На энтерококк-агаре E. faecium образовывали средних размеров (3 мм) розоватые плоские тетразолийотрицательные колонии. На кровяном мясо-пептонном агаре наблюдали отсутствие вокруг колоний зоны гемолиза. В мазках по Граму – крупные, сферической формы грамположительные бактерии, располагающиеся короткими цепочками. Количественное содержание E. faecium в 1 дозе препарата – 2х106 КОЕ/мл. Кислотообразующая активность соответствовала 48,5°Т. Адгезивная активность энтерококков была ниже, чем у других исследуемых пробиотических штаммов, ИАМ составил 2,63, что соответствует средним значениям признака. E. faecium обладали устойчивостью к следующим АБП: имипинему, меропенему, амикацину, амоксициллину, цефтазидиму, цефтриаксону. Промежуточная устойчивость наблюдалась по отношению к рокситромицину, неомицину, гентамицину. Установлена чувствительность к ципрофлоксацину, спарфлоксацину, офлоксацину и хлорамфениколу.
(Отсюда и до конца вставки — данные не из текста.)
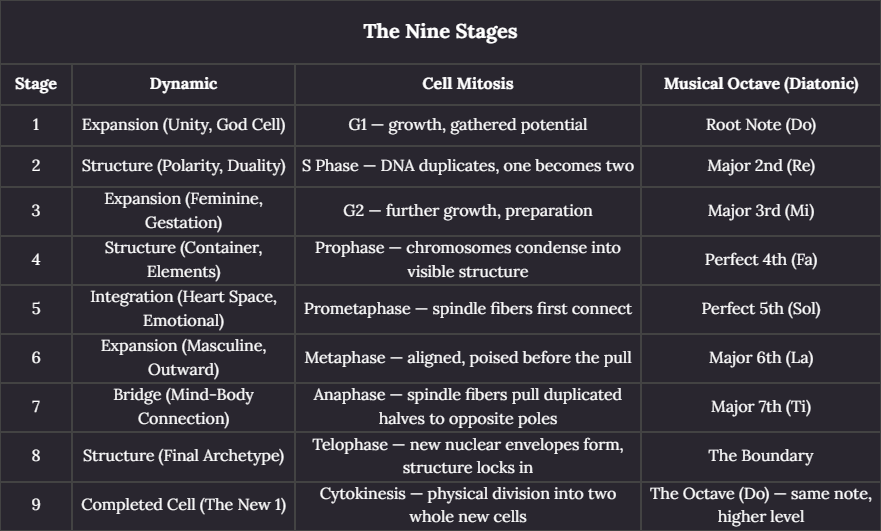Select the 'Integration (Heart Space, Emotional)' cell
The width and height of the screenshot is (881, 531).
183,308
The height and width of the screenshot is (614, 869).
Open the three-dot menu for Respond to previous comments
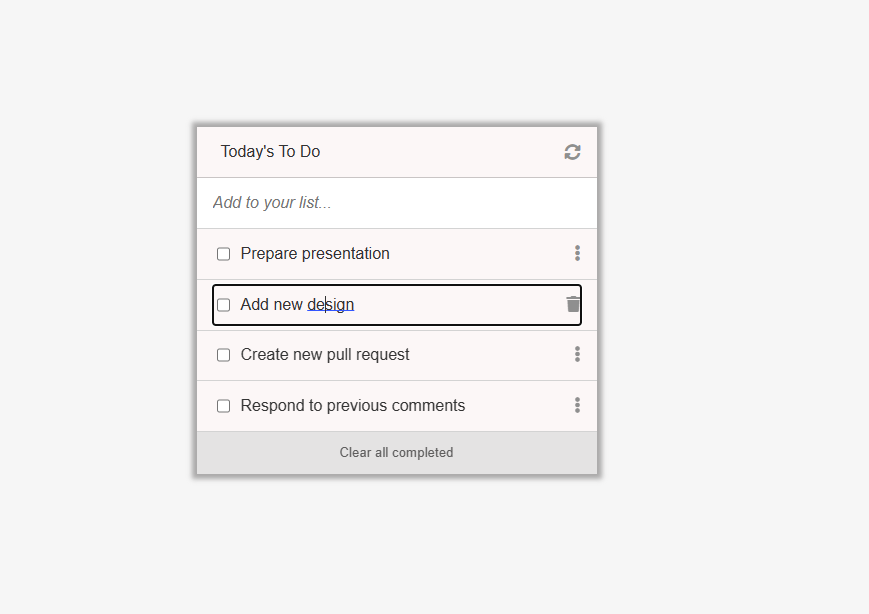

Таким образом, Линекс® характеризуется следующими микробиологическими признаками: содержание бактерий в 1 дозе препарата составило не менее 107 КОЕ/г, консорциум включает L. аcidophilus, B. infantis, E. faecium. Суммарная активность кислотообразования – 249,84°Т. Адгезивная активность всех штаммов в консорциуме – от 2,63 до 2,83. Все штаммы консорциума обладали устойчивостью к антибиотикам группы β-лактамов (амоксициллин, цефтриаксон, цефтазидим) и аминогликозидам (гентамицину, амикацину), что позволяет назначать Линекс® во время приема соответствующих антибиотиков.
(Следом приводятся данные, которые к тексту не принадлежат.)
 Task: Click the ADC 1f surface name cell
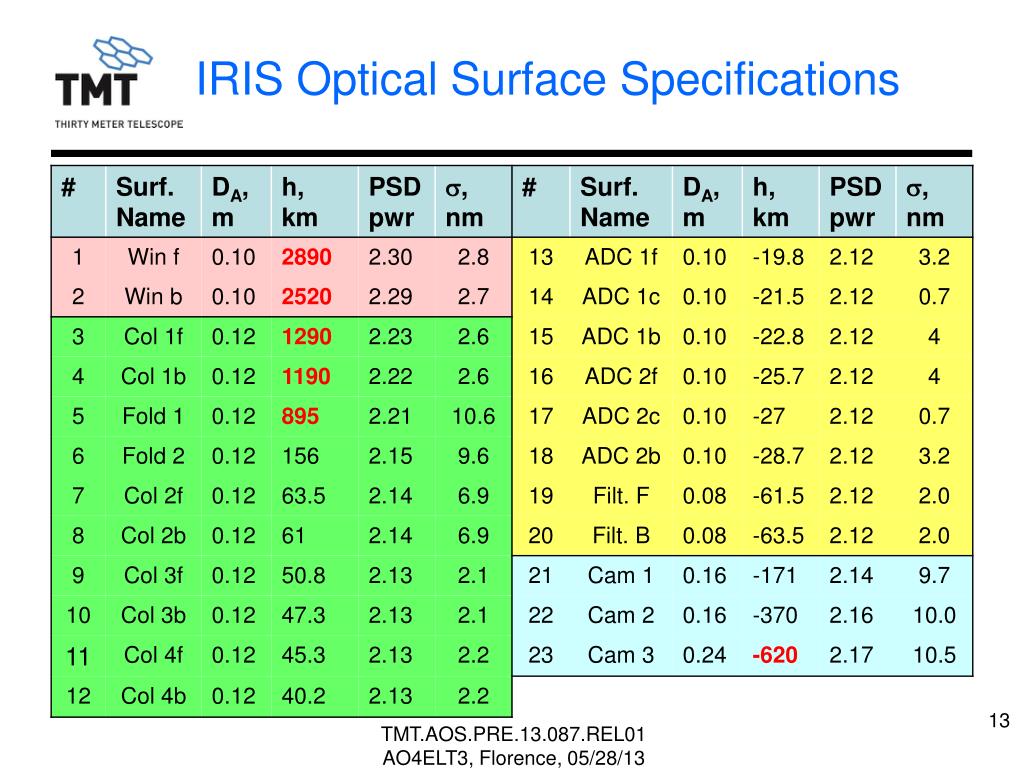pos(620,257)
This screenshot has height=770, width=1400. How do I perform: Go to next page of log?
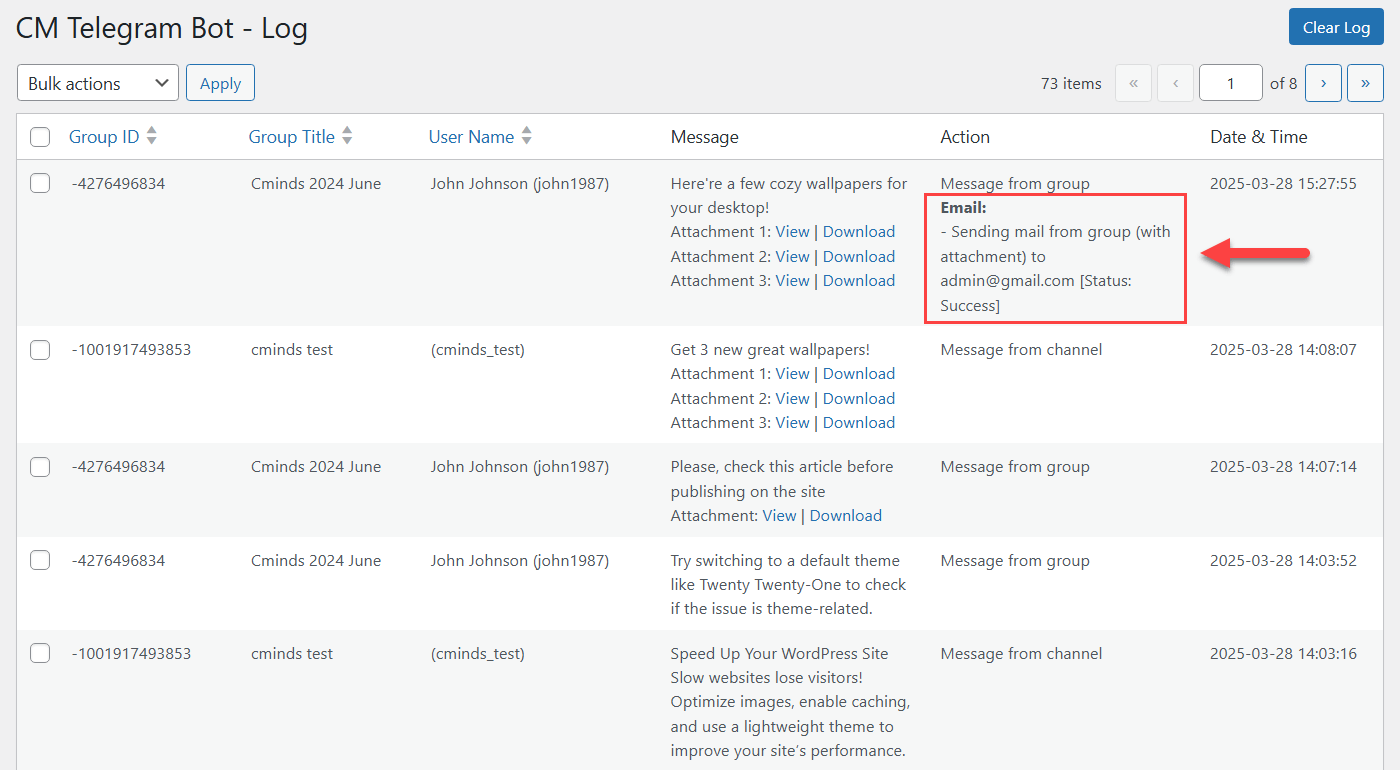pyautogui.click(x=1323, y=84)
Очень важно помнить, что частота рецидивов СИБР даже после успешного лечения остается высокой. E.C. Lauritano et al. выявили рецидивы СИБР у 44% (35/80) пациентов через 9 мес. после успешного лечения рифаксимином. Помимо наличия основного заболевания, приводящего к СИБР, авторы определили другие факторы риска рецидива СИБР: старший возраст (отношение шансов (ОШ) 1,1), аппендэктомия в анамнезе (ОШ 5,9) и длительное лечение ИПП (ОШ 3,5) [36].
Заключение
СИБР определяется как увеличение числа и/или изменение видов бактерий в верхних отделах ЖКТ. Этиология СИБР, как правило, связана с нарушением защитных антибактериальных механизмов (например, ахлоргидрия, экзокринная недостаточность поджелудочной железы, иммунодефицитные синдромы), анатомическими аномалиями (например, небольшая непроходимость кишечника, дивертикулы, свищи, а также хирургическая коррекция слепой петли, резекция подвздошно-слепой кишки) и/или нарушений моторики.
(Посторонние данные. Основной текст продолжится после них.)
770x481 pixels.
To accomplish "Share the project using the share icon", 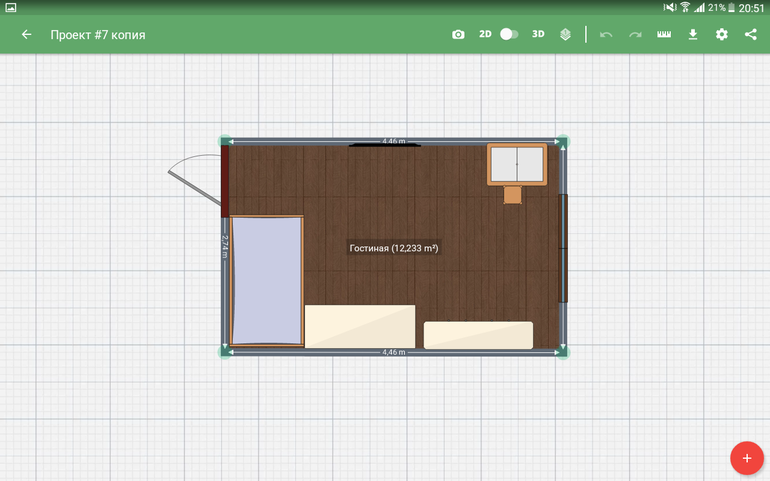I will click(751, 34).
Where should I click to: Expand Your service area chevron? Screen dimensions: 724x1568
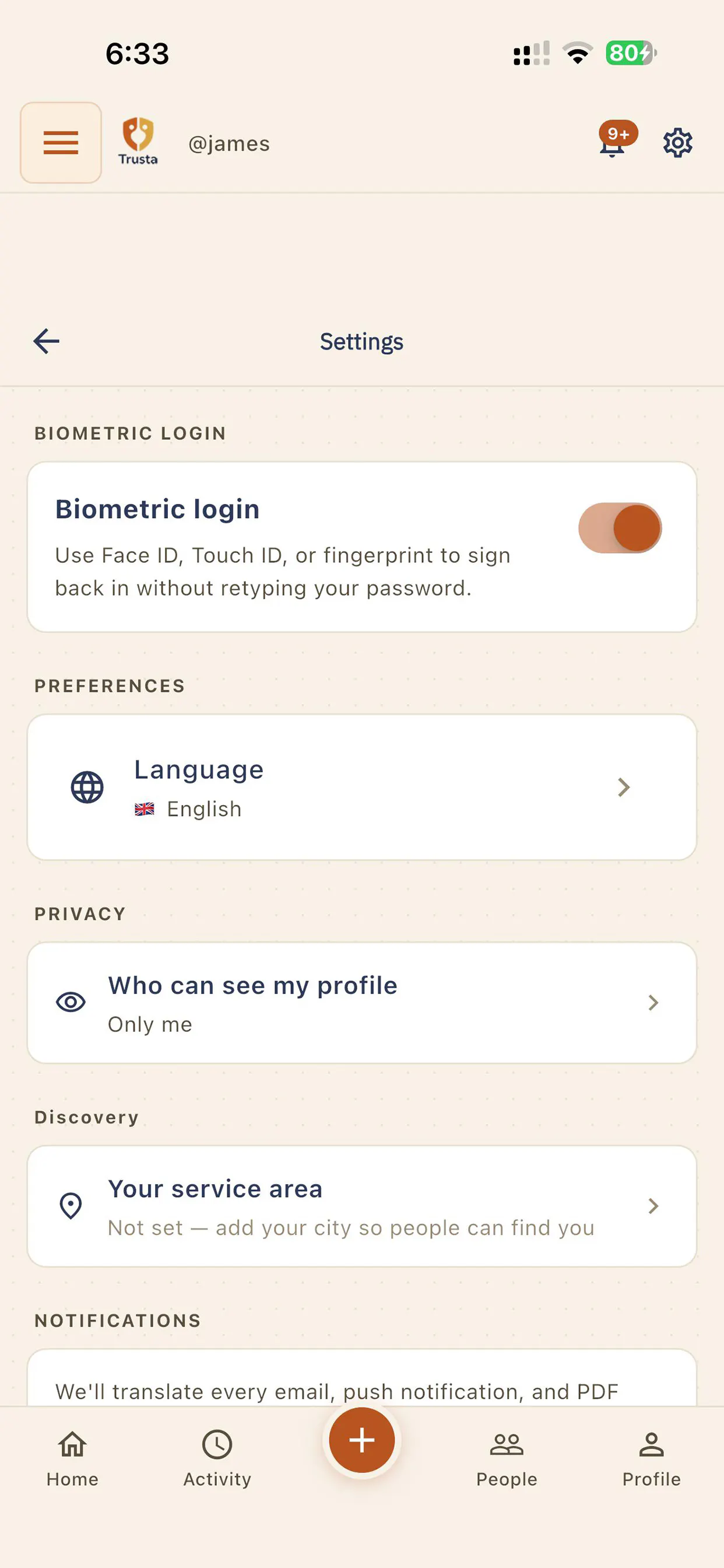[653, 1206]

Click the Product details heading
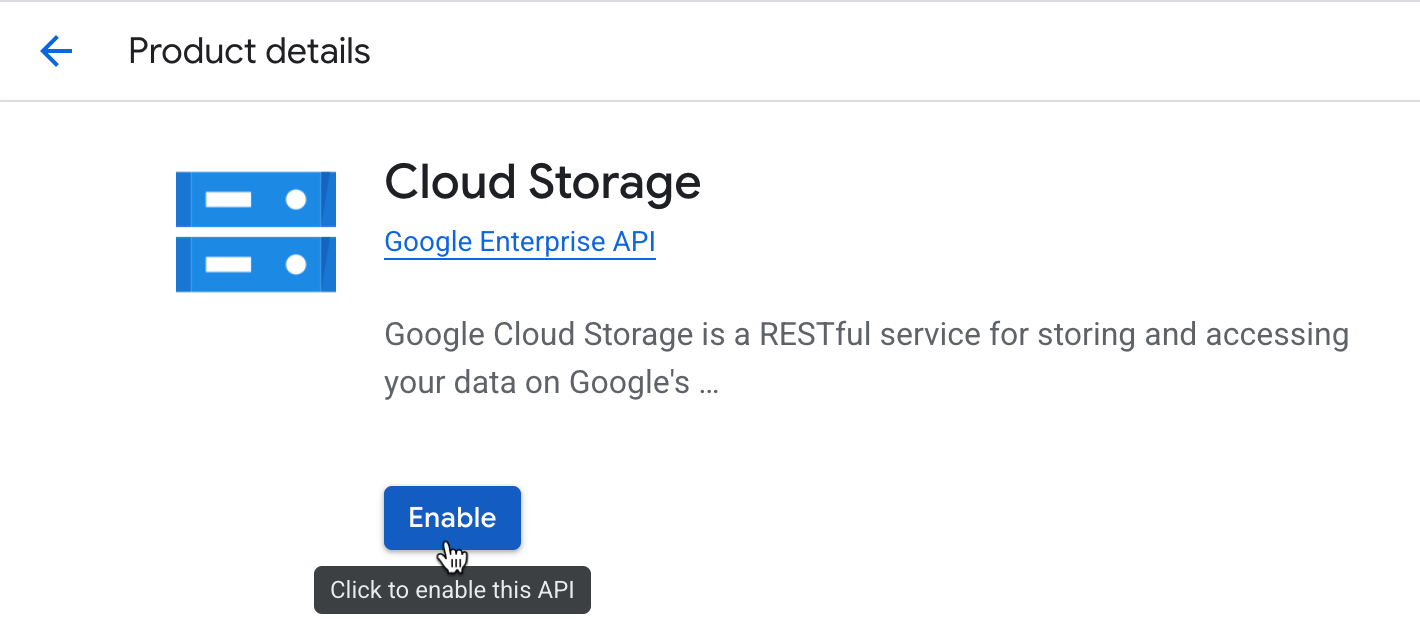[x=248, y=51]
СИБР часто неправильно диагностируется и, вообще, не является самостоятельным заболеванием. Клинические симптомы могут быть неспецифическими (диспепсия, вздутие живота, дискомфорт в животе). Тем не менее СИБР может вызвать тяжелые нарушения по типу мальдигестии и мальнутриции. Для диагностики СИБР чаще всего используются неинвазивные ЛВДТ. Терапия СИБР должна быть комплексной и включать в себя лечение основного заболевания, нормальное питание и курсовые санации кишечника с применением антибиотиков, а затем восстановление микрофлоры с помощью пре- и пробиотиков. Пробиотиком выбора может быть Линекс®, который обладает высокой эффективностью при лечении кишечных заболеваний, в т. ч. при СИБР. Рекомендуемая длительность приема – не менее 2 нед. Прогноз СИБР, как правило, серьезный и определяется течением основного заболевания, которое привело к его формированию.